Reputation: 1585
I found this odd behavior with MediaPlayer
by accident while helping someone with a problem and I want to see if any WPF guru's can explain it. I understand the below example is not practical, but it best demonstrates the behavior.
Lets say I throw a MediaPlayer
in the MainWindow constructor and try to start it.
public MainWindow()
{
InitializeComponent();
MediaPlayer mp = new MediaPlayer();
mp.Open(new Uri("Be Free.mp3", UriKind.Relative));
mp.Play();
}
The MediaPlayer
will silently fail and you will hear no music play. Now here is where things get interesting. Let's say we throw an OpenFileDialog
in there before we start playing.
public MainWindow()
{
InitializeComponent();
MediaPlayer mp = new MediaPlayer();
mp.Open(new Uri("Be Free.mp3", UriKind.Relative));
OpenFileDialog ofd = new OpenFileDialog();
ofd.ShowDialog();
mp.Play();
}
The music will begin to play with no problem. You don't even have to select a file, you can just Cancel the Dialog and it will work.

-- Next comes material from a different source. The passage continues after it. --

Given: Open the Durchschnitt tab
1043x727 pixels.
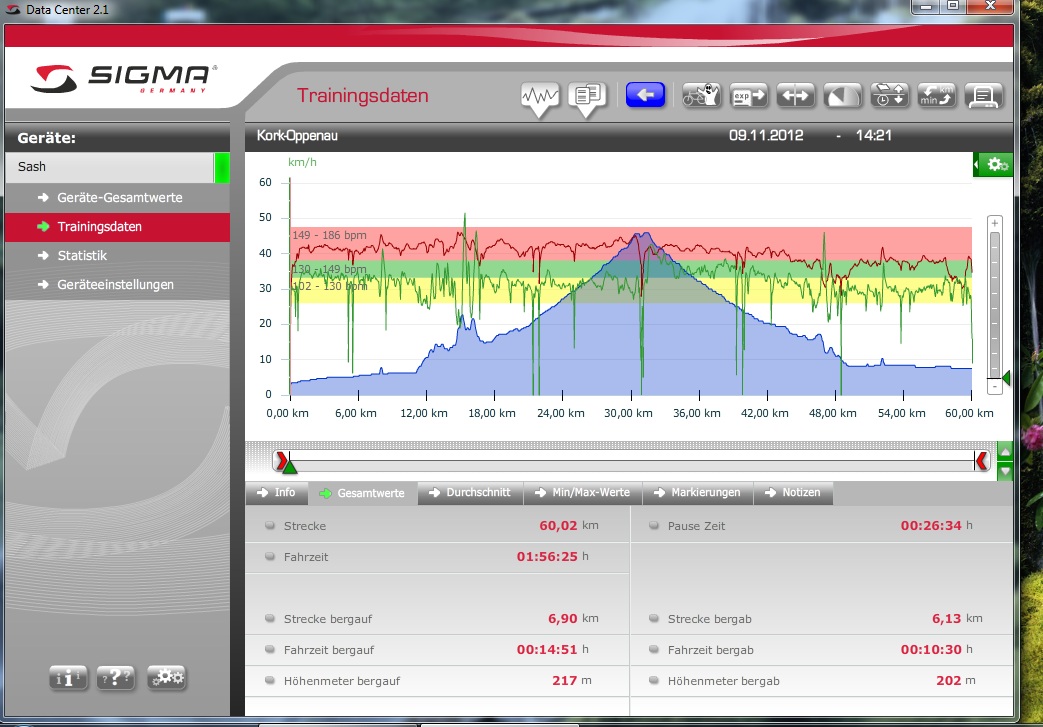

For reference, I am Microsoft.Win32.OpenFileDialog
. Can anyone explain how activation of this allows the MediaPlayer
to work?
Upvotes: 1
Views: 67
Reputation: 12683
I would expect this would have to do with the GC cleaning up your instance of MediaPlayer
as it is defined within the constructor.
As a test I built a small example and subclassed the MediaPlayer
as such and break point on the finalizer. Sure enough the finalizer was called shortly after my window appeared.
public class MyMediaPlayer : MediaPlayer
{
~MyMediaPlayer()
{
}
}
This was tested with a similar call in my window constructor.
public MainWindow()
{
InitializeComponent();
MyMediaPlayer _mp;
_mp = new MyMediaPlayer();
_mp.Open(new Uri("song.m4a", UriKind.Relative));
_mp.Play();
}
Now if when i made _mp
an instance level object such as.
MyMediaPlayer _mp;
public MainWindow()
{
InitializeComponent();
_mp = new MyMediaPlayer();
_mp.Open(new Uri("song.m4a", UriKind.Relative));
_mp.Play();
}
I no longer experienced this issue and the finalizer was only hit when appropriate (ie closing the window).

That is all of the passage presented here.